***** EXCERPTED DATA *****

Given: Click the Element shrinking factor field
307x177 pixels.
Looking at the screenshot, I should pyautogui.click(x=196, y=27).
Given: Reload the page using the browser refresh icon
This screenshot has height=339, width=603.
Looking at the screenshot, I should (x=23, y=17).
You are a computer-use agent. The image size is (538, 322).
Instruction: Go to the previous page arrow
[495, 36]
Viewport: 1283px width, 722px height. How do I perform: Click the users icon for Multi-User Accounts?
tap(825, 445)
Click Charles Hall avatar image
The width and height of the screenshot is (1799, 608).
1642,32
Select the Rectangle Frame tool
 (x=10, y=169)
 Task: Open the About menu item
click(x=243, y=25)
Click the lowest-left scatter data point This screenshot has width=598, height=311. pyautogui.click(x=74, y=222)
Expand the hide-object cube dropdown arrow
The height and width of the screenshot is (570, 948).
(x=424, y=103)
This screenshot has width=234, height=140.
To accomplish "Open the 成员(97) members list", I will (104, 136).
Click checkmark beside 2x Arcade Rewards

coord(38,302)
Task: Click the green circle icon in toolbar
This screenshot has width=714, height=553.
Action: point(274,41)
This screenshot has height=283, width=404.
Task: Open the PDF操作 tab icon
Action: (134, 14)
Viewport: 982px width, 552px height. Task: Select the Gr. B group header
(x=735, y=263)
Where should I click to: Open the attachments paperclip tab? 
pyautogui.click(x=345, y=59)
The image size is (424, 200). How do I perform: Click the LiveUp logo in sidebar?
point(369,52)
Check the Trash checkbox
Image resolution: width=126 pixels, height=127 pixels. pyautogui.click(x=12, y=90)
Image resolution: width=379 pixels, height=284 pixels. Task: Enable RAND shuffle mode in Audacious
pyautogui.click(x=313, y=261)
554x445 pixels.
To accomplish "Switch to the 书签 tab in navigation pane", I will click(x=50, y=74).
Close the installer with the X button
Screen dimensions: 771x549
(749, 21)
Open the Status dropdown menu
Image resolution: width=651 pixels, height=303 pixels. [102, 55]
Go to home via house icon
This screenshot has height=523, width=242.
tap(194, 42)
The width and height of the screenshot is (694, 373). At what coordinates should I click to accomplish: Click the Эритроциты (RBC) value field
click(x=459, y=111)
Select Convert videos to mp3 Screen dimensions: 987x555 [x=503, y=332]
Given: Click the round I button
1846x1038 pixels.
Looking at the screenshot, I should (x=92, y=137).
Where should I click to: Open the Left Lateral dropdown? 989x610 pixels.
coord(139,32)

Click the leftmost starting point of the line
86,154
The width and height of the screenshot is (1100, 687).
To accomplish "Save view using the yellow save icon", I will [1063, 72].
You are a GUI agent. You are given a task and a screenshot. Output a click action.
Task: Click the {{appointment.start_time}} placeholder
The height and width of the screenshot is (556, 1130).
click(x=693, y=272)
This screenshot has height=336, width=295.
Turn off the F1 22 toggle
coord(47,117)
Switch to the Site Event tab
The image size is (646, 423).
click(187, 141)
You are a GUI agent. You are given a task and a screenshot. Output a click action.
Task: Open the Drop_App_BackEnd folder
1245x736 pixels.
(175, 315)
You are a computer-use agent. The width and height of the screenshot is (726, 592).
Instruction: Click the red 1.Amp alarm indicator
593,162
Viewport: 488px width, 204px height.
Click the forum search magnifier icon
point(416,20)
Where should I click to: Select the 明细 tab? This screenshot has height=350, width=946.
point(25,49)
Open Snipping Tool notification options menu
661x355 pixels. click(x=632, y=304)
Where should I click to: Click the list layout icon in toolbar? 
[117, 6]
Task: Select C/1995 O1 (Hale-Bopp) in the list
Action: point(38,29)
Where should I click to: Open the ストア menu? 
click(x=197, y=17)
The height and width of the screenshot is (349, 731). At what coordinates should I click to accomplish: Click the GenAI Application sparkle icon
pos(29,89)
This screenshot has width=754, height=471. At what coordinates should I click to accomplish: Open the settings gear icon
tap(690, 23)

*****

**WHAT THIS TASK INVOLVES**
State the number of lines above that hold the word "computer", and say nothing else.

**YOUR RESPONSE**
2